On Mon, Jun 15, 2015 at 06:33:17PM +0200, Jon Nettleton wrote:
> Funny enough I tackled this problem over the weekend as well.  My
> approach was to switch the driver over to use the *_relaxed() io
> functions and then special case the bits missing from the various
> ARCHs.  Basically adding setbits32 and clrbits32 for !PPC
> architectures and letting PPC and ARM share a writeq/readq set of
> functions.  I left the existing LITTLE_ENDIAN special case until I
> could verify if it was needed, or had been tested.

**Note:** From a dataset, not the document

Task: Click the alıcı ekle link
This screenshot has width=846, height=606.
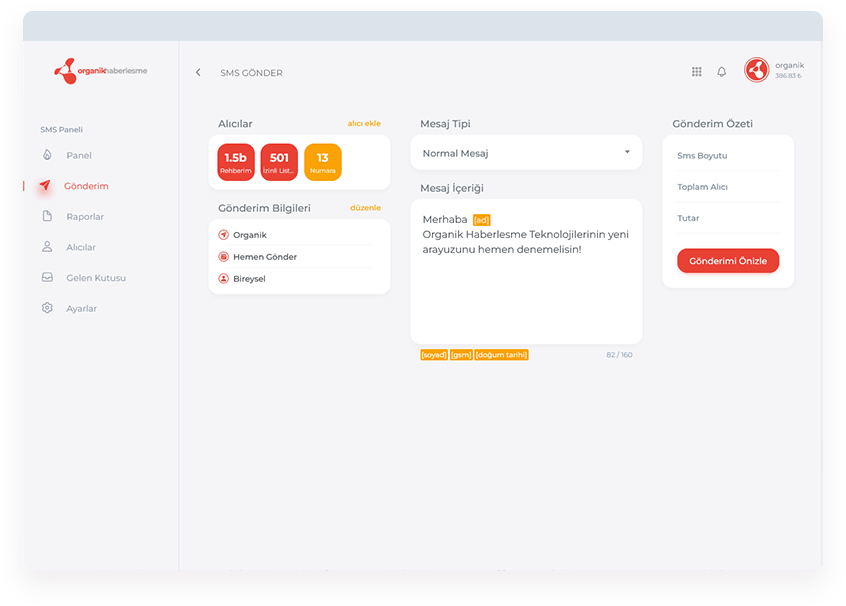Action: (x=364, y=124)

I'll follow up here with what I've mentioned elsewhere, and some further
thoughts.

I think this shows the dangers of using struct { } to define register
offsets.  Let's start here:

/*
 * caam_job_ring - direct job ring setup
 * 1-4 possible per instantiation, base + 1000/2000/3000/4000
 * Padded out to 0x1000
 */
struct caam_job_ring {
        /* Input ring */
        u64 inpring_base;       /* IRBAx -  Input desc ring baseaddr */
        u32 rsvd1;

Apparently, this is a CPU-endian 64-bit value (it's not defined using
le64 or be64 which would "fix" it's endian.)

The second question, which comes up in light of the breakage that's
being reported is: is this really a 64-bit register, or is it a pair
of 32-bit registers side-by-side?

The documentation I'm looking at doesn't document the register at
base + 0x1000, but documents the one at base + 0x1004, and the one
at 0x1004 is given the name "IRBAR0_LS", which presumably stands
for "input ring base address register 0, least significant".

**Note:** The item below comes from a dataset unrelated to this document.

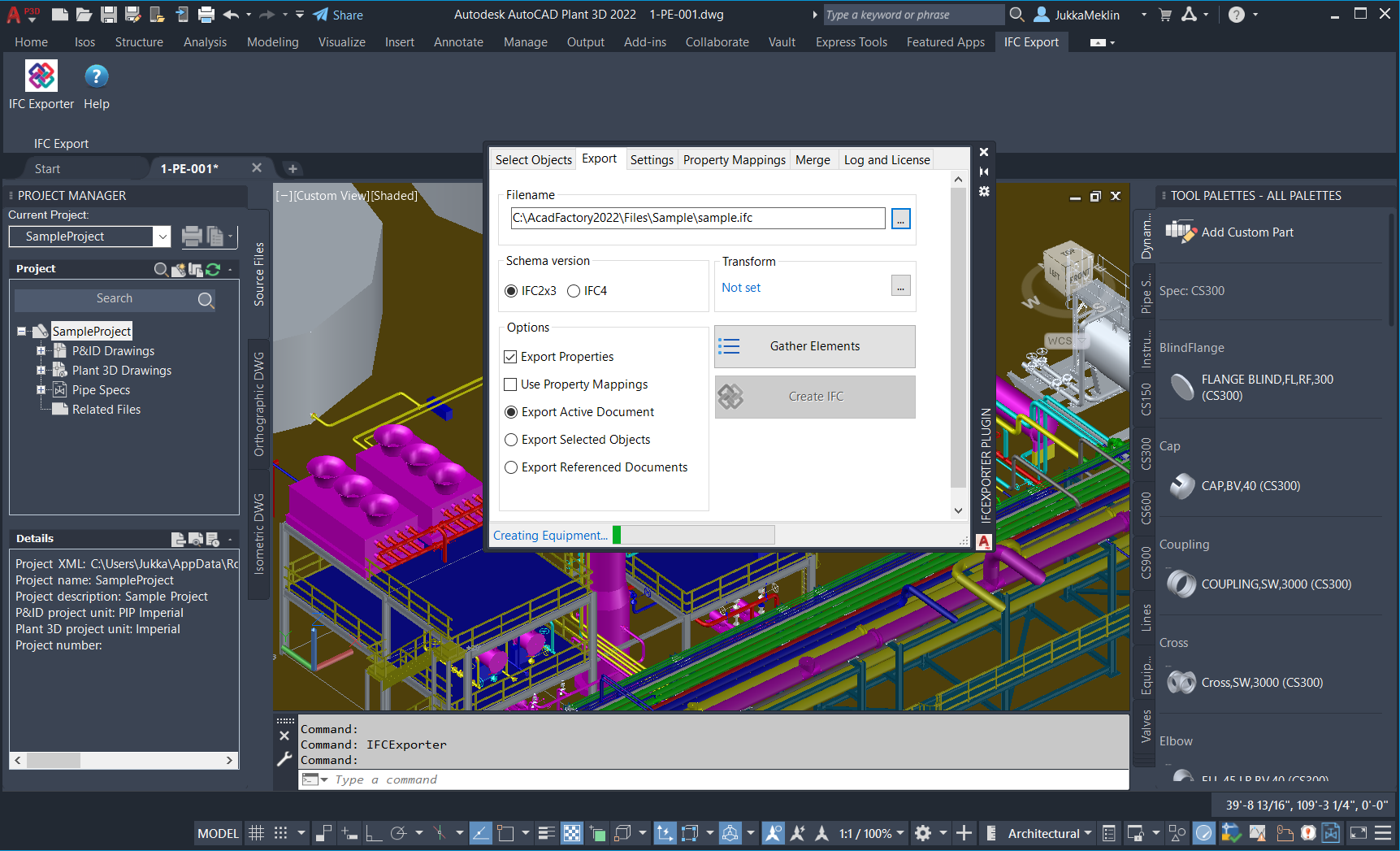This screenshot has height=851, width=1400.
Task: Enable Use Property Mappings checkbox
Action: (511, 384)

As the code originally stood for PPC, IRBAR0_LS is also at 0x1004,
but appears to be big endian.

On ARM, IRBAR0_LS appears at the same address, but is little endian.

This is *not* a 64-bit register at all, but is a pair of 32-bit
registers side by side.  Moreover, readq() should not be used - no
amount of arch mangling could ever produce a sane readq() which
coped with this.

So, the CAAM code is buggy in this regard: using readq() here when
endian-portability is required is wrong.  It's got to be two 32-bit
reads or two 32-bit writes in the appropriate endian.

Also, note that there's a big difference between __raw_readl() and
readl_relaxed().  readl_relaxed() is always little-endian.  __raw_readl()
is god-knows-what-the-archtecture-decides endian.  Switching PPC
drivers from __raw_readl() to readl_relaxed() is really not a good
idea unless someone from the PPC camp reviews and tests the code.

So, what I'd suggest is just fixing rd_reg64() and wr_reg64() to do
the right thing: keeping the two 32-bit words in the same order
irrespective of the endian-ness, and staying with the __raw_*
accessors until PPC people can look at this.

-- 
FTTC broadband for 0.8mile line: currently at 10.5Mbps down 400kbps up
according to speedtest.net.

  reply	other threads:[~2015-06-15 17:18 UTC|newest]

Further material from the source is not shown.